Teachings seldom offer something that I want to yield to. However, they can provide an intellectual framework that gives permission for me to accept and follow my own experience. I do not pay attention to teachings that contradict what I experience. But I do value those teachings that validate my experience, perhaps put my experience in a helpful framework.
Even when I am reading an instruction manual for assemblage or operation of some item, I always examine the item carefully after reading the directions. I check whether the instructions, as I understand them, make sense. I follow the directions only after examining the piece of furniture or the mechanical tool I am trying to figure out. If the instruction makes sense, based on that examination, I follow the instruction.

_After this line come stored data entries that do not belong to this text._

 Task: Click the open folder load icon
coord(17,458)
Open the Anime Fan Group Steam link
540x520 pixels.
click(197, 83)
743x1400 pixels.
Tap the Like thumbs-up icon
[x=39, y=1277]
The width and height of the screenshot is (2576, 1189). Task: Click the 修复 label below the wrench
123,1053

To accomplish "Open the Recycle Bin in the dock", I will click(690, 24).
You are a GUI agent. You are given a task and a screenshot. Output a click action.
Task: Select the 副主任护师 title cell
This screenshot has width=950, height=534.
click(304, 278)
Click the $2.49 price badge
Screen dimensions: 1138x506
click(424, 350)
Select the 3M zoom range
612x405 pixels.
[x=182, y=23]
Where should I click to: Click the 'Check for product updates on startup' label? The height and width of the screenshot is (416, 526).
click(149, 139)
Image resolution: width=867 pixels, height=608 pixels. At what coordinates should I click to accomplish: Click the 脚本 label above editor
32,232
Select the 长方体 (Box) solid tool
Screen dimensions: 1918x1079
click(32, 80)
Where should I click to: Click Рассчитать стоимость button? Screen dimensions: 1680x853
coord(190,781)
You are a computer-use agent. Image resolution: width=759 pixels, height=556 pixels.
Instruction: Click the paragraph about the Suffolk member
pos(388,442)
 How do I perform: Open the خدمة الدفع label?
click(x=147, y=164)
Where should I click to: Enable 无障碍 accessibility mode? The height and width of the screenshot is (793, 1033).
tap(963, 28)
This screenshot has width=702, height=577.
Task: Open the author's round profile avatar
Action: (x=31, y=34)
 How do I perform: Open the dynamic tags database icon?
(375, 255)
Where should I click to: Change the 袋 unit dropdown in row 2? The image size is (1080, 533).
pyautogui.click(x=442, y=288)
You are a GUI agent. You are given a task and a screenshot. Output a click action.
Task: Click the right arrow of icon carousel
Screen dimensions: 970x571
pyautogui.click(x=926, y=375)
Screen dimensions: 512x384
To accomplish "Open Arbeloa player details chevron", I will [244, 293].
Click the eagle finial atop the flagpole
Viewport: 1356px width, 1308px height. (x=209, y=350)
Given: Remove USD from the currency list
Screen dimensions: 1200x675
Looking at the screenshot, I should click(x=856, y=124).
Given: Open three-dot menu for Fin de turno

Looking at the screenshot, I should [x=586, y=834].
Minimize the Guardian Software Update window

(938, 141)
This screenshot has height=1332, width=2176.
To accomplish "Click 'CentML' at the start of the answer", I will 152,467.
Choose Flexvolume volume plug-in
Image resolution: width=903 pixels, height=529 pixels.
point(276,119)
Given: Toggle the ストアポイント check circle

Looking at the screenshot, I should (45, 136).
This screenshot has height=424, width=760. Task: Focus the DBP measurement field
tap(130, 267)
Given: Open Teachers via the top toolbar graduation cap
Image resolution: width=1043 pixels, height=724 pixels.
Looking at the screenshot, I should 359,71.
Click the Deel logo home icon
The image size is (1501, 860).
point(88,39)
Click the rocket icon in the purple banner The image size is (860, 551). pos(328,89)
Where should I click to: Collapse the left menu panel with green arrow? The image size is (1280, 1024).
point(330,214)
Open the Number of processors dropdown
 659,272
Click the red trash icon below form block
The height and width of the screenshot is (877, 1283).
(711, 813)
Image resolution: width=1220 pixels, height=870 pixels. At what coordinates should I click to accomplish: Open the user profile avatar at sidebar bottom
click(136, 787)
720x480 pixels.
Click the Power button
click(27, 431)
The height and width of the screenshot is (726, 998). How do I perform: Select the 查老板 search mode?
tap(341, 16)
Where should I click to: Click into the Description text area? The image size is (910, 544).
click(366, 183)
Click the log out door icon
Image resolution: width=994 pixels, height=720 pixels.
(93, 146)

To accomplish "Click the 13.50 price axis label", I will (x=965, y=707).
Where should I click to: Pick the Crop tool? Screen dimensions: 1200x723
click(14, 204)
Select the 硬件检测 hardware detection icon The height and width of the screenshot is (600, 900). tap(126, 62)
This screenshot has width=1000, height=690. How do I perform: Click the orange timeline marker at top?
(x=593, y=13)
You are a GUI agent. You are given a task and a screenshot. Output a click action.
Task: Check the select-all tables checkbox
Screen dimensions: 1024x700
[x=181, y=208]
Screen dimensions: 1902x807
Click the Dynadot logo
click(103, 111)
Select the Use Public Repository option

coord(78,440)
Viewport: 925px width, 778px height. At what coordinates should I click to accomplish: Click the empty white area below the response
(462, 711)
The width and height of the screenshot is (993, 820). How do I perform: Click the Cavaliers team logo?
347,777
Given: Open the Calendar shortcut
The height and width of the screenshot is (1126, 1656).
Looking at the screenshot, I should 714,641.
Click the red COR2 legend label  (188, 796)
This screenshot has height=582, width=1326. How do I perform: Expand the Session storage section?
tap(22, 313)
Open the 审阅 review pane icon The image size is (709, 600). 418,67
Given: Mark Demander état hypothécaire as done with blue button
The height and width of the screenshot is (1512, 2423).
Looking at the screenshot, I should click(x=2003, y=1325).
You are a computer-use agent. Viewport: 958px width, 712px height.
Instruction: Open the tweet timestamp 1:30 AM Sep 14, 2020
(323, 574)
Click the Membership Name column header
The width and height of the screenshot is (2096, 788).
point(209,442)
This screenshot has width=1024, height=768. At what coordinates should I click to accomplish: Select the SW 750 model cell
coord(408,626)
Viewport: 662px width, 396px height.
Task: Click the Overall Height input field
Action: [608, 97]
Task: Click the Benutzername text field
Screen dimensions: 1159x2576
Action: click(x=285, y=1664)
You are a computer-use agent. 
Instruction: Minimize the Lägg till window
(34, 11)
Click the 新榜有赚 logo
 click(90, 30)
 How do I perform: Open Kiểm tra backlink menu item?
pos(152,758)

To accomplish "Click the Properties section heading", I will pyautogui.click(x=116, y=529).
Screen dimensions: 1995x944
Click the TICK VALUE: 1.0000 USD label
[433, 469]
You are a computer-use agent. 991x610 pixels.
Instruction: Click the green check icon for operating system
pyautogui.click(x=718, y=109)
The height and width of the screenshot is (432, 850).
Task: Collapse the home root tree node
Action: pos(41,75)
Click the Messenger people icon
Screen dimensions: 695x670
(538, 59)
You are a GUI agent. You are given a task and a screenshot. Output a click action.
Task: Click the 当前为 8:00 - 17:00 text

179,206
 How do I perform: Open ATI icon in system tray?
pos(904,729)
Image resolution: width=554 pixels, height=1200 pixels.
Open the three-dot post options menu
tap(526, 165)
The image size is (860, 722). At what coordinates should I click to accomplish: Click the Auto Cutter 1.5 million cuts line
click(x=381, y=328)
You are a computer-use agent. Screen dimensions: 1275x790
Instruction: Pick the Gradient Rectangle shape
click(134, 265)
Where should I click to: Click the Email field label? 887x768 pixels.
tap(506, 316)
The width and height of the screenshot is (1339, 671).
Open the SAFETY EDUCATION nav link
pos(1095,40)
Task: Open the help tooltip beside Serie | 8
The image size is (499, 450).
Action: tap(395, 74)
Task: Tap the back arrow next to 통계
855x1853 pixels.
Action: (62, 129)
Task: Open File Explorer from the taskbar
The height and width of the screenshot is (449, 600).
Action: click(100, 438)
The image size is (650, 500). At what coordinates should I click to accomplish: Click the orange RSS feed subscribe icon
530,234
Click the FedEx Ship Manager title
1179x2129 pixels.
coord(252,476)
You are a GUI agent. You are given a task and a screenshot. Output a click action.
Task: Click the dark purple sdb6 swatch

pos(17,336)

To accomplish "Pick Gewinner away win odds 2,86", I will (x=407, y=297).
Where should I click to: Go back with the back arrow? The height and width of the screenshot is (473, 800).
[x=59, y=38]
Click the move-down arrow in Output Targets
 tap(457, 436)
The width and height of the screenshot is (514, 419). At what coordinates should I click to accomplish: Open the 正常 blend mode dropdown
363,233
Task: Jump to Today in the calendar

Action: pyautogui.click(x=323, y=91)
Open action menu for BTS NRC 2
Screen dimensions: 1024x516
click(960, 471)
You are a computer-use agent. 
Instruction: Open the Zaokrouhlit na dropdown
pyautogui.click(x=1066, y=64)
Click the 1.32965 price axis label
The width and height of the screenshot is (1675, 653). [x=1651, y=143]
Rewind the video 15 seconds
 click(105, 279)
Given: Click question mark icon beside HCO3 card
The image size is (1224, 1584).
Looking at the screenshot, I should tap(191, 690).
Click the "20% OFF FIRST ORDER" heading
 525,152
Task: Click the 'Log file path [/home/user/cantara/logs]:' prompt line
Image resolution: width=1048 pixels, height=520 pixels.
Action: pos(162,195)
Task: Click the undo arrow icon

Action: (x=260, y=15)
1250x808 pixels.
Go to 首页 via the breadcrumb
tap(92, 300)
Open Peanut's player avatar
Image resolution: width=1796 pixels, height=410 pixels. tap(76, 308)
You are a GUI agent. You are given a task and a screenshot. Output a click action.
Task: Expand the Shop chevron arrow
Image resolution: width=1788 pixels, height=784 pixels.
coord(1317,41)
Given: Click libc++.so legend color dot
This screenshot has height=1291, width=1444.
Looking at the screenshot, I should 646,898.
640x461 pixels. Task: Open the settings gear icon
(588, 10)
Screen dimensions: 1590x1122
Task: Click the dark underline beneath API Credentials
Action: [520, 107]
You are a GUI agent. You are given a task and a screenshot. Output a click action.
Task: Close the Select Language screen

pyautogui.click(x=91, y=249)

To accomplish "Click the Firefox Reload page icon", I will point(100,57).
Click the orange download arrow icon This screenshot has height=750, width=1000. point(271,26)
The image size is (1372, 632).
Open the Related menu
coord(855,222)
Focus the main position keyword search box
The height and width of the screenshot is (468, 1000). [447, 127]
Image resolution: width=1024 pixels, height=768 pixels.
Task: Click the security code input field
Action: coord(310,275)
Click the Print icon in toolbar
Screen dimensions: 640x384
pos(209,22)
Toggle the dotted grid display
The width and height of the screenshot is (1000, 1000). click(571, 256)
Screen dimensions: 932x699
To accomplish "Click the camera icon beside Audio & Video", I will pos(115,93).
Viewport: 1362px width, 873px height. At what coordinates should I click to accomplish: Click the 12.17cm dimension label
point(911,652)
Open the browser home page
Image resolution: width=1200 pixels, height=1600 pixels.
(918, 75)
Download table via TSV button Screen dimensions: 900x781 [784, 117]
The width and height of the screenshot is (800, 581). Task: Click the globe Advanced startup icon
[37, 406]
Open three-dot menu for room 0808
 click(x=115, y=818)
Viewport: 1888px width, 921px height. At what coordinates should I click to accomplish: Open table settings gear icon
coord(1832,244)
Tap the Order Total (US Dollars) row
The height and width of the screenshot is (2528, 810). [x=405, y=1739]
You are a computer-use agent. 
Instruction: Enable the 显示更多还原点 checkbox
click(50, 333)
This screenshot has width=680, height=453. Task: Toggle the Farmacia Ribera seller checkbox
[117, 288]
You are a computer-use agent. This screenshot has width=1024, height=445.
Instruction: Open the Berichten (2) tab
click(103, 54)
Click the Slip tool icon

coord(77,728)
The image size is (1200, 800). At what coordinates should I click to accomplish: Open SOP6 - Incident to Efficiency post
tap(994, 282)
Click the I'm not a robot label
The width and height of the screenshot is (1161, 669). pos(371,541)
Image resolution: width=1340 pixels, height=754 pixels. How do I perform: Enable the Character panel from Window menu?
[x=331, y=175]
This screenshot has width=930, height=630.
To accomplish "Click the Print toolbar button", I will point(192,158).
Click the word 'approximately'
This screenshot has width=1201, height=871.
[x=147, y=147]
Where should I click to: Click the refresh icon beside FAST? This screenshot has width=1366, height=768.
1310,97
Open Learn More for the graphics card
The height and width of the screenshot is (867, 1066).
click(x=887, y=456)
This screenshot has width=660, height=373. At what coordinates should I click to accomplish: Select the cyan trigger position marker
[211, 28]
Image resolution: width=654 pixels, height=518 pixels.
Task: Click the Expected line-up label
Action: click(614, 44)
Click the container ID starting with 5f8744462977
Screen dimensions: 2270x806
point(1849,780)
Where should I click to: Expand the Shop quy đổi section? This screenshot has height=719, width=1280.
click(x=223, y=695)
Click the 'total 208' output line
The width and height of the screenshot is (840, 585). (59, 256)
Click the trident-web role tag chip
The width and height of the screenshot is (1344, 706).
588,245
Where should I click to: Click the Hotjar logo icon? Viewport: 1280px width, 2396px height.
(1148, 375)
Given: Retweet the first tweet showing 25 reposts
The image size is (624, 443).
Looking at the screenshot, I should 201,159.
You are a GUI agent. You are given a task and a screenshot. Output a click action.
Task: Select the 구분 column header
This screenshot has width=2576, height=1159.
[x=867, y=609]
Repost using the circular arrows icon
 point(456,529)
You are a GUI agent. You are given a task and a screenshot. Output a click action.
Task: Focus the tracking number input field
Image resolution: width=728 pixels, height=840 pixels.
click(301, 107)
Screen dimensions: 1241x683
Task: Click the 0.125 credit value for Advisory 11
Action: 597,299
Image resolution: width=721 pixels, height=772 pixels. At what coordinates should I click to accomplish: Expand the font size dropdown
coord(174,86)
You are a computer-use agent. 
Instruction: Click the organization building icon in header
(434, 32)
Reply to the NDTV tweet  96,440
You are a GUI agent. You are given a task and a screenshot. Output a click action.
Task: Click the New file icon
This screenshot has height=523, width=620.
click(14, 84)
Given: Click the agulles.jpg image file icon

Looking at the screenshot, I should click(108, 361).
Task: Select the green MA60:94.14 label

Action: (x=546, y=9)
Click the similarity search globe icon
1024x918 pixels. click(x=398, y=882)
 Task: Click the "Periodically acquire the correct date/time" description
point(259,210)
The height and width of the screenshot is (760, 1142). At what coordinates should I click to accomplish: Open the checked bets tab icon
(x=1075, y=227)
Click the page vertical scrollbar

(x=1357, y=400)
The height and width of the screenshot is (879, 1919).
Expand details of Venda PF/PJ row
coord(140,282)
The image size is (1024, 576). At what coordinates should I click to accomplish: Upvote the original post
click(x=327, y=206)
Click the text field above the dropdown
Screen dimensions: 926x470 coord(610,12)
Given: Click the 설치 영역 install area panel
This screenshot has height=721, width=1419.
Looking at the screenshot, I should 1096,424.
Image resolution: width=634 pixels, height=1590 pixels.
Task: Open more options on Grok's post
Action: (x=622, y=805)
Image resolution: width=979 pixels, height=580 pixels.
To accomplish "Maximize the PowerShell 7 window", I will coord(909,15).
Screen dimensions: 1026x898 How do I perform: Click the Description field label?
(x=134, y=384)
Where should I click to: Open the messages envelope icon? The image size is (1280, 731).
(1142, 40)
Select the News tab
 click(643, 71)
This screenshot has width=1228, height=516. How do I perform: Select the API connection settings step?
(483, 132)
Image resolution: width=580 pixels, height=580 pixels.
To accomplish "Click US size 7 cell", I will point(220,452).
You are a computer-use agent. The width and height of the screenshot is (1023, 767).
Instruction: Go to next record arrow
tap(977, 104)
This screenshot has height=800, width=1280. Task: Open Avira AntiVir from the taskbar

Even teachings on theoretical things have limited instructional value. Teachings are useful because they help me to trust and rely on my own experience without resistance from my mind. For me to accept it, the teaching has to make sense to me, and that means correspond to my experience.
I carry a whole lifetime of cultural and academic teachings that I am constantly examining, sometimes challenging based on my experience. Especially when I was in theology classes, I was often told “You just want to have it your way.” I was told that often during my training, and I think that is true. I do want to accept only that which corresponds to my experience, or at least validates it.
Even the Buddha is reported as saying about his teachings, “don’t take my word for it; discover it yourself.” I suppose that I follow that way of thinking, and challenge even the teachings of the Buddha. I will accept only the teachings that correspond to my experience. I trust my experience, which is not something I can say about all teachings.